How to calculate Data Completeness in SQL

Sharpen SQL for your next interview
500+ SQL problems with worked solutions — joins, window functions, CTEs.
Join the waitlist

Why completeness matters

Your dashboard says signups are up fifteen percent, the marketing lead schedules a victory lap, and a week later someone notices the country field is forty percent empty. The signup count was real, the geo breakdown was a lie, and the whole reporting chain has to be re-explained. The data did not "go bad" — it was incomplete, silently, for a sprint.

Data completeness is the share of rows in a column that contain a usable value. It is the cheapest data-quality metric to compute and the one most often missing from production monitoring. Teams ship dbt models, BI dashboards, and ML features against tables where they have never measured the null rate of the inputs. A tracking deploy ships, a vendor changes a schema, an ETL truncates, and a column quietly stops being filled. Every downstream consumer keeps running, the numbers just drift.

Completeness is one of five canonical data-quality dimensions — completeness, uniqueness, freshness, validity, consistency — and it is the one interviewers at Stripe, Snowflake, Databricks, and Airbnb reach for first when they want to test whether a candidate has actually maintained a production pipeline. The SQL is short, but calibration, segmentation, and the alerting story separate a junior analyst from a data engineer who has been paged at 3 a.m.

The SQL formula

The plain-English definition is the number of non-null rows divided by total rows, expressed as a percentage and scoped to a recent time window so you measure today's pipeline, not the entire history of the table. The window is the most underrated part of the recipe — old data dilutes the signal you actually care about, which is whether the pipeline broke this week.

SELECT
    COUNT(*) AS total_rows,
    COUNT(email) AS non_null_rows,
    COUNT(email)::NUMERIC * 100 / NULLIF(COUNT(*), 0) AS completeness_pct
FROM users
WHERE created_at >= CURRENT_DATE - INTERVAL '7 days';

Two SQL details worth saying in an interview. First, COUNT(column) already ignores nulls, so you do not need a FILTER (WHERE column IS NOT NULL) clause — the longer form works but signals unfamiliarity with default aggregate semantics.
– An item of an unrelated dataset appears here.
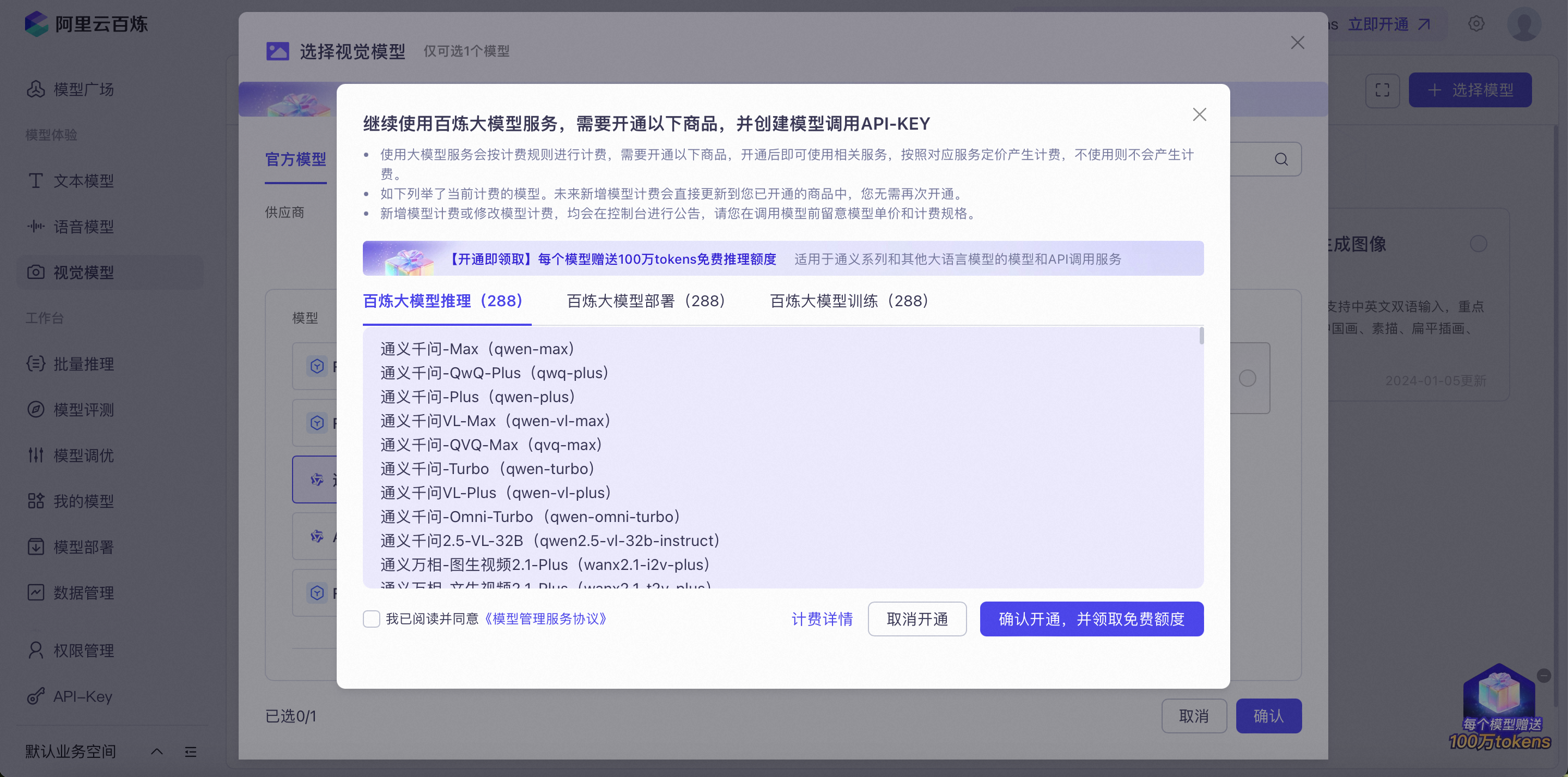Switch to 百炼大模型训练 (288) tab

pyautogui.click(x=848, y=301)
Second, the NULLIF(COUNT(*), 0) guard protects against a zero-divide on empty result sets, which happens during cold-start backfills and partition-pruning bugs.

The WHERE clause is the lever you tune to ask the right question. Seven days catches gradual drift; one day catches a deploy that broke tracking; thirty days smooths over weekday-weekend swings on B2B products. Pick the window that matches the failure modes you have seen in this column.

Completeness across fields

A single column completeness check is a smoke alarm. The full DQ dashboard is one query that returns completeness for every important column on the table, scanned in a single pass.

SELECT
    COUNT(*) AS total_rows,
    ROUND(COUNT(email)::NUMERIC    * 100 / NULLIF(COUNT(*), 0), 2) AS email_pct,
    ROUND(COUNT(phone)::NUMERIC    * 100 / NULLIF(COUNT(*), 0), 2) AS phone_pct,
    ROUND(COUNT(country)::NUMERIC  * 100 / NULLIF(COUNT(*), 0), 2) AS country_pct,
    ROUND(COUNT(avatar_url)::NUMERIC * 100 / NULLIF(COUNT(*), 0), 2) AS avatar_pct,
    ROUND(COUNT(referrer_source)::NUMERIC * 100 / NULLIF(COUNT(*), 0), 2) AS referrer_pct
FROM users
WHERE created_at >= CURRENT_DATE - INTERVAL '7 days';

This is a single sequential scan with five aggregates — orders of magnitude cheaper than five UNION ALL queries that each scan the table. The output is one row, easy to pipe into a BI tile or a Slack alert. Keep one physical scan whenever you can.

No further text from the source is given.